With Moneyball moving across Bay Area screens (which, while aimed in its attention on the other side of the bridge, features a brief conversation between Beane and Sabean) we can’t help but look at our game, at least for a little while, with the somewhat sterile perspective of statisticians.
Of course, we’re always aware of statistics and their wrought iron grip on our players. Still, we never allow them to entirely take over our experience in following baseball. In the philosophy of baseball management popularized by Billy Beane’s A’s, however, the cloud of measured probability that traces the arc of players’ career are given more importance than any other factor (such ‘other factors’ listed in the film as potential indicators of ability are confidence, attitude and other intuitive, non quantitative attributes).
In the film, Beane scoffs at the idea of the intuition of scouts as an indicator of a player’s ability to perform, and relies solely on number-crunching to bring a team to the playoffs in order to show the establishment of major league baseball just how sentimental and backward it is. He repeats often in the film that ‘it’s hard not to be romantic about baseball,’ as he labors to keep his perspective resolutely anything but.
This struck a chord in me, as a Giants fan. Particularly in these past two seasons, romance has been hard to avoid. At this point, in speaking of romance, I can only think of Ryan Vogelsong. What is constantly called a ‘cinderella story’ by sports pundits, talkers, bloggers and street preachers this year is based around the remarkable performance of one man - against and despite the certainty of mediocrity implied by his career statistics.
So if stats don’t tell the full story of Vogelsong, what’s missing?

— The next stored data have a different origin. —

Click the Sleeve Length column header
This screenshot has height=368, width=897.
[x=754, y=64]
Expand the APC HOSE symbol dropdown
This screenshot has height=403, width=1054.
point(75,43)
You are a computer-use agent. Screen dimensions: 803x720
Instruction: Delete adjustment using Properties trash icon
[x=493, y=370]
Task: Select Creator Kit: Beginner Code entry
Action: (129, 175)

That it is possible, however unlikely, that a man like Vogelsong can work to alter the math that follows him through his career, is exactly what Beane ignores as statistical abnormality in his approach to baseball; and while the success of Beane’s approach is inarguable (in past seasons at least), both the film Moneyball and Beane’s record seems to imply that there is something fundamentally missing in this perspective.
Beane’s teams have had a great deal of success in the regular season, but have never progressed on to the world series. To me, this is a reminder of the fact that the math of baseball is less than the whole story of the sport. In fact, the regular season statistics we religiously keep track of create a false impression of certainty that never seems to hold up every time it should.
This may be because the post season is a different kind of beast than the regular - and one in which probability holds a little less bearing. Statistics hold weight in the season since the sample size of opportunities, games at bats etc. is large enough for season statistics like OBP, SLG etc. to stretch their legs and normalize.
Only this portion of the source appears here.